Setting up a MPI cluster on Ubuntu involves the following steps:
1. Install OpenMPI on all machines.
$sudo apt-get install libopenmpi-dev openmpi-bin openmpi-doc
2. Installing openSSH on all machines.
$sudo apt-get install openssh-server openssh-client
3. Select one Master machine say M and others will be slaves say S.
4. Now we need to make sure M can logon to all S machines with out a password.
Create a user with same name on all machines. Say 'fawad'.

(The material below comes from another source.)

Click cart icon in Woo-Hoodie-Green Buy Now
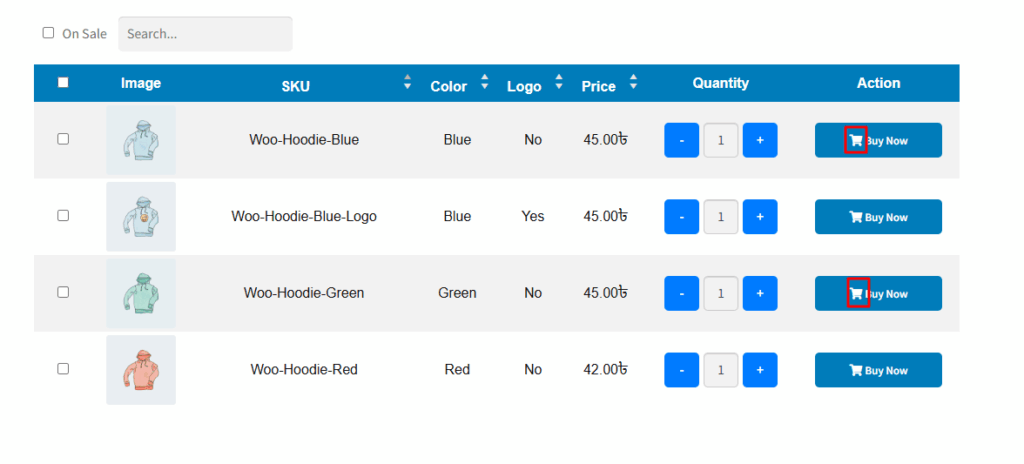The width and height of the screenshot is (1024, 464). (x=856, y=293)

Login on M using 'fawad' and generate public/private key pair.
$ssh-keygen -t dsa
This command will generate id_dsa and id_dsa.pub files in ~/.ssh folder. id_dsa is the private key and id_dsa.pub is the public key. Now we need to keep the private key and copy the public key on to all the slaves machines.

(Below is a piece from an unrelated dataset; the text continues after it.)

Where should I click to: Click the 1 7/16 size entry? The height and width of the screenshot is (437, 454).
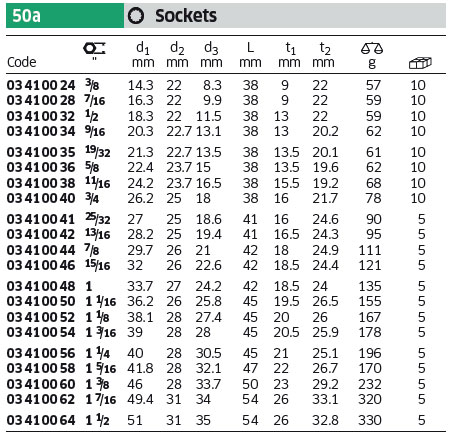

5. Use scp to copy id_dsa.pub in the home directory of fawad on all S machines.
6. On the S machines do:
Login as fawad.
$cd ~/.ssh
$ cat id_dsa.pub >> authorized_keys
7. Now the M machine will be able to logon to all machines without password.
8. On the M machines.
Write a MPI code and save it. In my case i used the following code and saved it in hello_nodes.c
--------------hello_nodes.c--------------------
/*
A simle example program using MPI - Hello World
The program consists of one receiver process and N-1 sender
processes. The sender processes send a message consisting
of their hostname to the receiver. The receiver process prints
out the values it receives in the messages.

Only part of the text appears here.